## WHAT IS ASKED:
Count the lines in the rows below that contain the string "width". Give only the number.

## Some rows:
# # # # # # #
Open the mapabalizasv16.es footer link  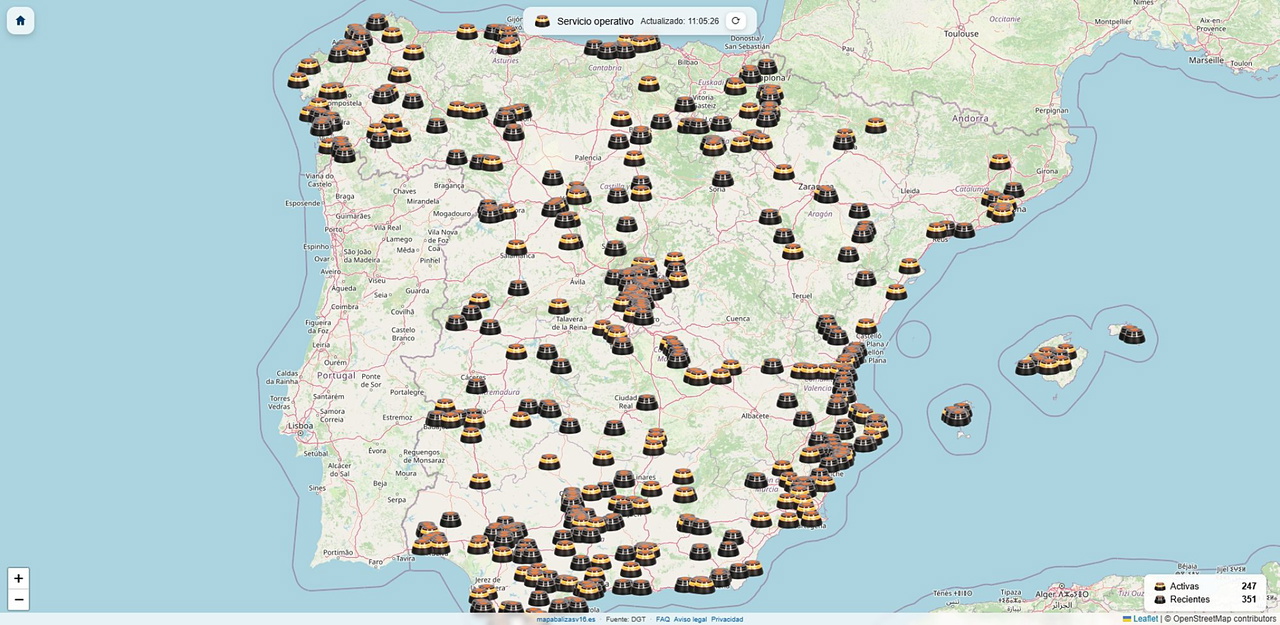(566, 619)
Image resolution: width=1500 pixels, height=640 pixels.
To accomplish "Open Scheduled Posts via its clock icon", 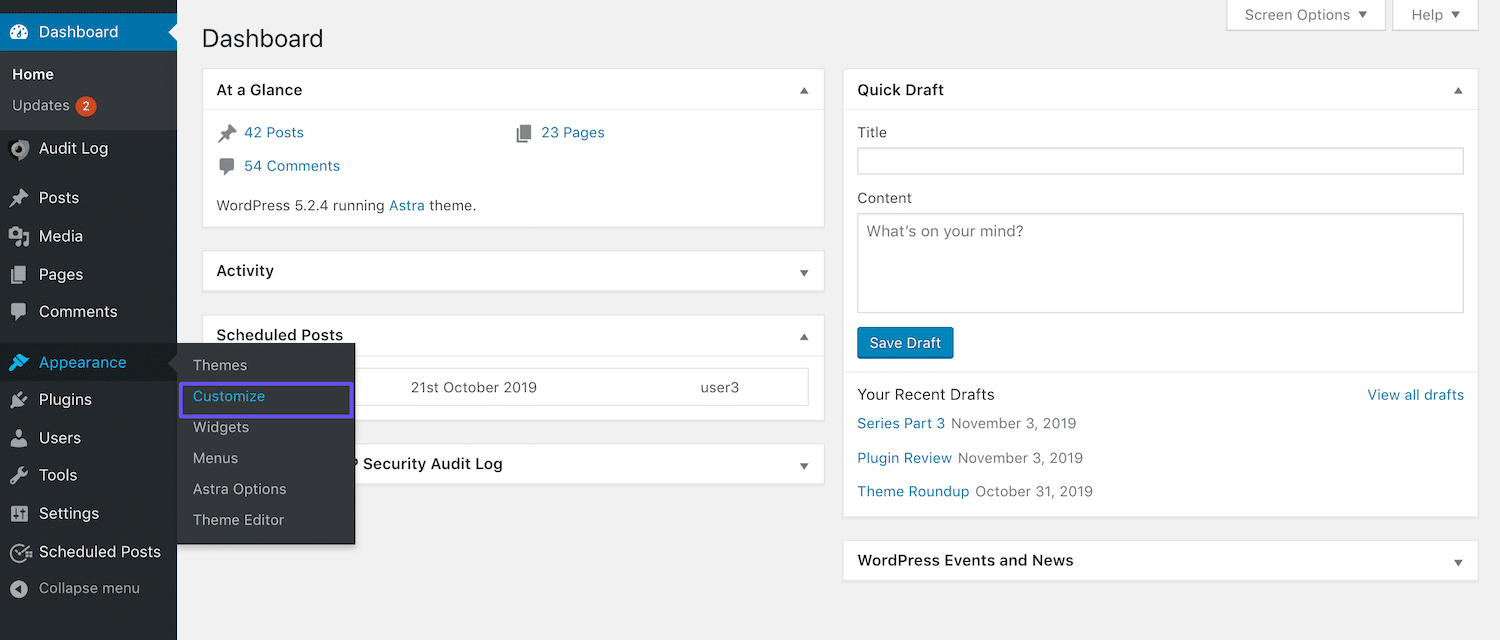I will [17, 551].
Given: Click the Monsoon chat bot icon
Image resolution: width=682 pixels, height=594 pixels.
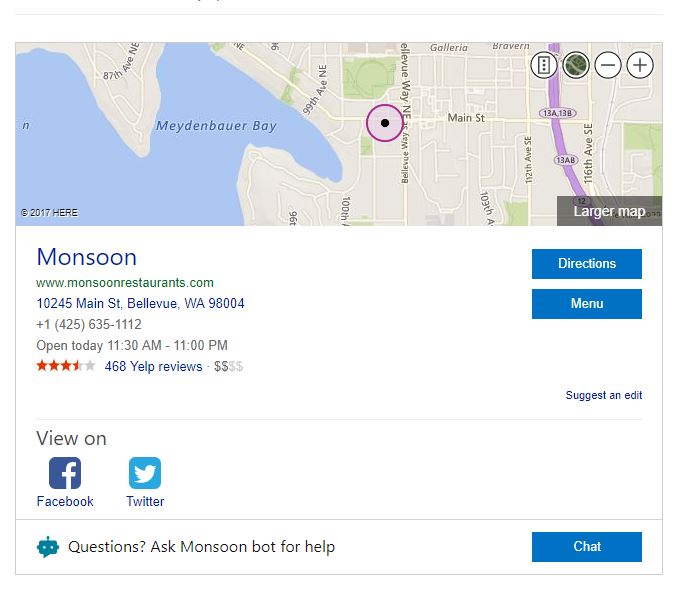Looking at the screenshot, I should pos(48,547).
# # # # # # #
## ANSWER FOR THE TASK:
2